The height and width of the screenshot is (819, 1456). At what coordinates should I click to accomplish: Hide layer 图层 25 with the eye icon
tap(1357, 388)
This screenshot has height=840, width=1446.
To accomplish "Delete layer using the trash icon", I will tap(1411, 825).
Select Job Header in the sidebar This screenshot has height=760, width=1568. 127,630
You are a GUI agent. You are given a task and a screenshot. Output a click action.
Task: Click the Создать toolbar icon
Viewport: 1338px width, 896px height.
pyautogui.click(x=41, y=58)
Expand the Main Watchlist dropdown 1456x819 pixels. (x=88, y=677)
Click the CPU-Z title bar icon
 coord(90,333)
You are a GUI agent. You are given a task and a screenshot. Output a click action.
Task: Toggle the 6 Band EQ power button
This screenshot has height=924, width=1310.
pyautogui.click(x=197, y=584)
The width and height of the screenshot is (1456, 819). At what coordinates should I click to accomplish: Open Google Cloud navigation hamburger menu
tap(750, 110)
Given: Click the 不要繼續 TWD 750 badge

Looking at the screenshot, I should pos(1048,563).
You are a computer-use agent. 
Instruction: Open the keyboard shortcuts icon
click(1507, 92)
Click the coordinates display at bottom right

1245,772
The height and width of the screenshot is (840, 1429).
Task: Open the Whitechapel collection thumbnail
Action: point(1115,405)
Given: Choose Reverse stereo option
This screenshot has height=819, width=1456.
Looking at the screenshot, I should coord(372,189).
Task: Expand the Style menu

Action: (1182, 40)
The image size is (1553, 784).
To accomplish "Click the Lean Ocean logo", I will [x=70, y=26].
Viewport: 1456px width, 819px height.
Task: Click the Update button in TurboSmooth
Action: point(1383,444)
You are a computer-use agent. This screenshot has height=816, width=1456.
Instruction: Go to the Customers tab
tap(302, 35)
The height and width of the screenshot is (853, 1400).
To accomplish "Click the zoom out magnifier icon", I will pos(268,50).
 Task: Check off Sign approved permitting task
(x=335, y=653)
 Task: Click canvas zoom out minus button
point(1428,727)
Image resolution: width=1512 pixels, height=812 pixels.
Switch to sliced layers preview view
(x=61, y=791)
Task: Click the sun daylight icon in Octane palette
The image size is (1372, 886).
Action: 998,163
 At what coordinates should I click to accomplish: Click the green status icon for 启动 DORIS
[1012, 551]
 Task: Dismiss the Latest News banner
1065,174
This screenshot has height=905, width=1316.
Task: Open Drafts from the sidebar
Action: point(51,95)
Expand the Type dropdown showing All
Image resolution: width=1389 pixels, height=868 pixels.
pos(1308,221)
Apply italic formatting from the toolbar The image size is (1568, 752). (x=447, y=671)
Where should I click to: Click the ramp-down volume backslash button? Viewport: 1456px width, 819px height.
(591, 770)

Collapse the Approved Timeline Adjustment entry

Activity — Select every line in the material above where the string "dropdown" occurs, and copy it.

Problem solution —
Expand the Main Watchlist dropdown 1456x819 pixels. (x=88, y=677)
Expand the Type dropdown showing All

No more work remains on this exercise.